Rhubarb Crisp

makes 6-8 servings

5 cups sliced rhubarb (cut into ~1/2 to 1-inch pieces)

1/4 cup granulated raw sugar

1 tablespoon fresh lemon juice

1 teaspoon lemon zest

3/4 cup brown sugar

1/2 cup unbleached all-purpose flour

1 teaspoon cinnamon

1/8 teaspoon ground nutmeg

1/4 teaspoon kosher salt

6 tablespoons cold unsalted butter, cut into small pieces

1/2 cup rolled oats

1/2 cup pecans

1. Preheat the oven to 375 degrees. Grease an 8- or 9-inch baking dish and set aside.

2. Stir together the rhubarb, granulated raw sugar, lemon juice, and lemon zest. Pour into the prepped baking pan.

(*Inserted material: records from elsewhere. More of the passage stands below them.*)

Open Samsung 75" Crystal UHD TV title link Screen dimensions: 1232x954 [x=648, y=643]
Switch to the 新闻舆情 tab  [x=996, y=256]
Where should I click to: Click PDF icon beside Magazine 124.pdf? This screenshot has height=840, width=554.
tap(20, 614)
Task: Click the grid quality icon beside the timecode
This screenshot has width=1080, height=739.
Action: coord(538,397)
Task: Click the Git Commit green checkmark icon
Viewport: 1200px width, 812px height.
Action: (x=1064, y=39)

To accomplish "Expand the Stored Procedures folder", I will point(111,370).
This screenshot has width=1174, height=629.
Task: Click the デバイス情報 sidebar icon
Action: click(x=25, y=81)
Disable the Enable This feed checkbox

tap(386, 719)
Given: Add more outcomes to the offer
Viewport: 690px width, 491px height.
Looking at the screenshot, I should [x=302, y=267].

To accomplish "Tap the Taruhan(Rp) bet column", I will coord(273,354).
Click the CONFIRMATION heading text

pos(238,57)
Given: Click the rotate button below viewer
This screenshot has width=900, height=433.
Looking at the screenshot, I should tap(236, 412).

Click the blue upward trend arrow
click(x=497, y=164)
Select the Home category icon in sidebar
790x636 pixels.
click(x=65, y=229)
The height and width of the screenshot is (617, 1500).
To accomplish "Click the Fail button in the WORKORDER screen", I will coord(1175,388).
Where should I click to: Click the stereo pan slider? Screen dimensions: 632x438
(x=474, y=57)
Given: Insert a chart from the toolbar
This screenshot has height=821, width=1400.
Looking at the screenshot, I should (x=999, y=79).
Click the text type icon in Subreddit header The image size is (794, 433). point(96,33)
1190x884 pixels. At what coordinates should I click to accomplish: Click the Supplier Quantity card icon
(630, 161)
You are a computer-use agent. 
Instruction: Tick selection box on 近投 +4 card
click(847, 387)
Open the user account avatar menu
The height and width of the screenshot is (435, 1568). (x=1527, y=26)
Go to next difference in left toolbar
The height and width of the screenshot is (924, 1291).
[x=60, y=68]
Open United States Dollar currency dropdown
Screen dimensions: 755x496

3. In the bowl of a food processor, add together the brown sugar, all-purpose flour, cinnamon, nutmeg, salt, and butter. Process for 30-60 seconds, or until the mixture resembles small peas and just begins to come together. Add in the oats and pecans and pulse until just combined. Spoon the mixture over top the rhubarb, covering it evenly.

4. Bake in the oven 45-50 minutes, or until the topping is browned and the fruit is bubbling. Let cool before serving.